Song Meaning
The lyrics paint a picture of a disquieting, almost spectral presence, urging observers to stay away. The repeated refrain, "It’s better not to see us," immediately establishes a tone of unease and self-imposed isolation. The narrator advises locking doors and sleeping, warning that seeing them would provoke screams and a "torn throat," suggesting a terrifying or deeply unsettling spectacle. The domestic space itself feels alien, with "shadows fidgeting on the walls," and the inhabitants living "among plants," creating an atmosphere of unnatural stillness and decay.
The core tension arises from a profound sense of internal decay and a desperate, yet perhaps futile, wish for restoration. The lines "It’s too late to be good / The skin has peeled off" convey a feeling of irreversible damage and lost innocence. The "head has hung down / thoughts have flown away" further emphasize a state of profound apathy or mental disintegration. This internal breakdown is juxtaposed with a yearning for a "clear, clean morning," a return to normalcy that feels increasingly out of reach.
The most striking craft element is the personification and manipulation of shadows. Initially, they are passive, "fidgeting on the walls," contributing to the unsettling domestic scene. However, in the second verse, the narrator declares, "If the shadows spread / We will take them from the plants." This shift suggests a proactive, almost defiant, engagement with the encroaching darkness. It implies a strange symbiosis or a desperate attempt to control the very decay that consumes them, perhaps by absorbing or weaponizing the shadows themselves.

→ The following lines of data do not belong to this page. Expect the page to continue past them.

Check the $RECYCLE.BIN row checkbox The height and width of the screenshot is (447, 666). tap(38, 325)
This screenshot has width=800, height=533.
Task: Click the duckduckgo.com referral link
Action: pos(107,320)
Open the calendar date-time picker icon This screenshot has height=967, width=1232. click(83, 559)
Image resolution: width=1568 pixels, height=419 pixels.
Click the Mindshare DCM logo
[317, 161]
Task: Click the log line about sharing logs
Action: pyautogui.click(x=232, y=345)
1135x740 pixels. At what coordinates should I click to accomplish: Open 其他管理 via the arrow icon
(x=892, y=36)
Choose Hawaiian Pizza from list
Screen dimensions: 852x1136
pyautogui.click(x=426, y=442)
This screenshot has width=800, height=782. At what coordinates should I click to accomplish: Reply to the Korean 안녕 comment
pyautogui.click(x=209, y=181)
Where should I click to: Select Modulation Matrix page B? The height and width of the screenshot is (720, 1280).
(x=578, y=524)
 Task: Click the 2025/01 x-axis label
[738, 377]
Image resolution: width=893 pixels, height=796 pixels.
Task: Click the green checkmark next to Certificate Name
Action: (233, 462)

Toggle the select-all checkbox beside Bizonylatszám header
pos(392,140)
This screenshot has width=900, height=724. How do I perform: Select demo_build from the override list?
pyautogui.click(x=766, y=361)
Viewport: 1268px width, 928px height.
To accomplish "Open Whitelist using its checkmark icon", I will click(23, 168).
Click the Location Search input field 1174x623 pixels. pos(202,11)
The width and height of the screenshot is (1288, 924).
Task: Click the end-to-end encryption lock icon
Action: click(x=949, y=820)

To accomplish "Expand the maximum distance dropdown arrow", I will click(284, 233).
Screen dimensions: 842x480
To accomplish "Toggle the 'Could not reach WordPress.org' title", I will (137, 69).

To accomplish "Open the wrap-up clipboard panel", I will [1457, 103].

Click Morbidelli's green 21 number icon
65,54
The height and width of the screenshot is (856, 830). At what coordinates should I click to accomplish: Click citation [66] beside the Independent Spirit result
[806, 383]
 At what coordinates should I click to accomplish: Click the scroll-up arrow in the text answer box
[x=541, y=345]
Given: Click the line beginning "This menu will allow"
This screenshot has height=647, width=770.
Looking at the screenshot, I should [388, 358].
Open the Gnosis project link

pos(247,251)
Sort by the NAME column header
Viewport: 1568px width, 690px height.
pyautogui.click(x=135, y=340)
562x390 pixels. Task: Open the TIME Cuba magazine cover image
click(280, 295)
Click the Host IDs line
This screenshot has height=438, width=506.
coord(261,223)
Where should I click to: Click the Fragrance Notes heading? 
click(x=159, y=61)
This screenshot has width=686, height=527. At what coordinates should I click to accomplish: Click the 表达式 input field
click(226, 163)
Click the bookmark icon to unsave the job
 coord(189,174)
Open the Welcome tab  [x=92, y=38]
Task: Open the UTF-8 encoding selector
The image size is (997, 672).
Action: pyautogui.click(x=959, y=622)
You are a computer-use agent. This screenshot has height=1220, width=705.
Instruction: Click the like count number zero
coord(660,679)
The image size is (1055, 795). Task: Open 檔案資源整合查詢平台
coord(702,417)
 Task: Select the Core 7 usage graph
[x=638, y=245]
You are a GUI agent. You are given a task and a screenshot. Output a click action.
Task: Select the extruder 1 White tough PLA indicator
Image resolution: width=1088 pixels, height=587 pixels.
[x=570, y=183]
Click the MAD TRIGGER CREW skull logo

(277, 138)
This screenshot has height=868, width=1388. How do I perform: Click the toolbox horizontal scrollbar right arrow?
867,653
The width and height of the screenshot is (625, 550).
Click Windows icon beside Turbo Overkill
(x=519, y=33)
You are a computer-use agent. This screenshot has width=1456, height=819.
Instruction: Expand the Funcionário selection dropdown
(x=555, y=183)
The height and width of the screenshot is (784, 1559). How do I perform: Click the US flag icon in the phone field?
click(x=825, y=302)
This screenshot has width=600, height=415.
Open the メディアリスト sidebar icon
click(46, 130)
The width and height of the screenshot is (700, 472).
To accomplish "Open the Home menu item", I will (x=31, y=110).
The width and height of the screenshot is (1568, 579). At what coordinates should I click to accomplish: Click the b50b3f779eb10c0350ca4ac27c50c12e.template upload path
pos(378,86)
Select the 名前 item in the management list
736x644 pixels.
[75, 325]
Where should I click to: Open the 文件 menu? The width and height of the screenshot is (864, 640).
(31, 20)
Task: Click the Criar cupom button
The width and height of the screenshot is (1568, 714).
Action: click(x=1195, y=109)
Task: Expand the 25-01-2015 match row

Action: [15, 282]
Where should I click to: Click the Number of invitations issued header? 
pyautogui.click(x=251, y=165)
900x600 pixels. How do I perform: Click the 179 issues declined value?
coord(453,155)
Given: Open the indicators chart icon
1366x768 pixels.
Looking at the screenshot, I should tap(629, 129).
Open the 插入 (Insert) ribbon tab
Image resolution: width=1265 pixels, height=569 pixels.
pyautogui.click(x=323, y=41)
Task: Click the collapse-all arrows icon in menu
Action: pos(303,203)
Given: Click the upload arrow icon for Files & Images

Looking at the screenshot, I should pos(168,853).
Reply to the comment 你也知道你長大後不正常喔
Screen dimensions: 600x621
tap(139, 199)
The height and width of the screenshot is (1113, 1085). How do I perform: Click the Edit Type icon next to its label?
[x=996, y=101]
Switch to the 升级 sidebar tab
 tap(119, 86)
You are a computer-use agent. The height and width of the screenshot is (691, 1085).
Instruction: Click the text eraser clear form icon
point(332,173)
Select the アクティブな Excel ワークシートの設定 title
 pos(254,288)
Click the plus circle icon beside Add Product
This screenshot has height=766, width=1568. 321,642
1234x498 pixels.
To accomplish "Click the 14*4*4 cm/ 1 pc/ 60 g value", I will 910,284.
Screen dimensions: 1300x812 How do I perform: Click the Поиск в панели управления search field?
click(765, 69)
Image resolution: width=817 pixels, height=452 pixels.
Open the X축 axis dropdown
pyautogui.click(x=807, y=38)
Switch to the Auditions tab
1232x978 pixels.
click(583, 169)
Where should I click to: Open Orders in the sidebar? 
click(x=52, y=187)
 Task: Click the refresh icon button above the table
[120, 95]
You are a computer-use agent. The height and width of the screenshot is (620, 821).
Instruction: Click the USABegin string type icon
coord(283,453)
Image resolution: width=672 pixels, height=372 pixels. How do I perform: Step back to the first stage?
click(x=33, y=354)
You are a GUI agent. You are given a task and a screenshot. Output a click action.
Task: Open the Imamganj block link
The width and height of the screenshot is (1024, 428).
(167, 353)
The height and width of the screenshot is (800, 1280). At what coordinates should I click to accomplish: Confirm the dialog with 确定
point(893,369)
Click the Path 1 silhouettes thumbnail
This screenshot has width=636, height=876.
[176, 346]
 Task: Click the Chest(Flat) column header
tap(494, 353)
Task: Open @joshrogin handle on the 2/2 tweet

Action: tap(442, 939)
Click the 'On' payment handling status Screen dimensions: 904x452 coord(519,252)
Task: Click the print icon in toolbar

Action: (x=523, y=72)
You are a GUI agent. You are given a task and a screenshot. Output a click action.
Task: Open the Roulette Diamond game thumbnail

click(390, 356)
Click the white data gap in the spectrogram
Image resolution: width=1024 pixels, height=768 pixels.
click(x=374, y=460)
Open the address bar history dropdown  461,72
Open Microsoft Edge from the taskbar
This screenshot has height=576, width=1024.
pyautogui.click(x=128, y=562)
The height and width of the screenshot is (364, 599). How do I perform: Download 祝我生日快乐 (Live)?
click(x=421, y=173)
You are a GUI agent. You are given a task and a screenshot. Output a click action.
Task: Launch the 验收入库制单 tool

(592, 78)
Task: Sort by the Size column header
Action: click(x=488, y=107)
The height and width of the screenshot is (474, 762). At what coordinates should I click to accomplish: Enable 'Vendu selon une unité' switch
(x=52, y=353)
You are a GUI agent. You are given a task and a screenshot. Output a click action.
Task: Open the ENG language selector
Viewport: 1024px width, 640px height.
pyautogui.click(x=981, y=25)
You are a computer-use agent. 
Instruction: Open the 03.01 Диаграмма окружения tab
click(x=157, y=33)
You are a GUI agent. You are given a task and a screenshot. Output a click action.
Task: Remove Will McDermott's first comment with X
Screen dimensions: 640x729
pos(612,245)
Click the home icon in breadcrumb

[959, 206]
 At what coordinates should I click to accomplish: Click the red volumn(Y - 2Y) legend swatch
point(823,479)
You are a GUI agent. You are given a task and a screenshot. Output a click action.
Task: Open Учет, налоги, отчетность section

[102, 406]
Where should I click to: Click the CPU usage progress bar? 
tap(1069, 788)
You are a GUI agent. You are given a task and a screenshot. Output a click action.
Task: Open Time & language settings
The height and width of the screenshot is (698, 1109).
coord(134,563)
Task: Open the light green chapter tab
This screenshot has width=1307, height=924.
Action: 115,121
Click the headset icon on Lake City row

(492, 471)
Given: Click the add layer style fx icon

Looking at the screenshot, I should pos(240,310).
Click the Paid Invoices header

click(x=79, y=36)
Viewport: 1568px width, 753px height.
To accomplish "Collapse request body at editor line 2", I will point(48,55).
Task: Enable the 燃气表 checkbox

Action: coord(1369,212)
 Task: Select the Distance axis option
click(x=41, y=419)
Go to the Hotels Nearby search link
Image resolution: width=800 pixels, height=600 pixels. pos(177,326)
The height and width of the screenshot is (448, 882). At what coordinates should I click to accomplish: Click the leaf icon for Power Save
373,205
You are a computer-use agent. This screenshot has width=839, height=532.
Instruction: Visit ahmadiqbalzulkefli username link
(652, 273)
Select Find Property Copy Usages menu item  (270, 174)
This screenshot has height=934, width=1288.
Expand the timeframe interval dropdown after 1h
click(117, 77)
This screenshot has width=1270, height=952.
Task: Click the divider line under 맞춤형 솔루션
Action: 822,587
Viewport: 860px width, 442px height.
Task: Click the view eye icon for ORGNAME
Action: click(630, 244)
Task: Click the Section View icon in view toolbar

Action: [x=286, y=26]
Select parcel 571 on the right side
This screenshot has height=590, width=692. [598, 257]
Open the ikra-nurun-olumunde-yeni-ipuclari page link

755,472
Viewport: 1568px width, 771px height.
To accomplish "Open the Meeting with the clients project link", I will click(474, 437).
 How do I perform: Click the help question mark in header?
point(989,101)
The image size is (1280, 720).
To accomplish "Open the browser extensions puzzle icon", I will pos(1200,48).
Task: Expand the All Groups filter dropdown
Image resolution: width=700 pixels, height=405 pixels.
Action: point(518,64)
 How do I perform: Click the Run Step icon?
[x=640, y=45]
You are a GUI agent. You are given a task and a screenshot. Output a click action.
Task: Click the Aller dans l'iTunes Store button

This lyrical construction is effective because it taps into a primal fear of the unseen and the decaying self. The imagery of peeling skin and absent thoughts, combined with the unsettling movement of shadows, creates a visceral sense of dread. The narrator’s plea to be left alone, coupled with their strange claim over the shadows, leaves the listener with a haunting sense of unresolved internal conflict and a chilling portrait of a mind unraveling, finding a perverse strength in its own disintegration.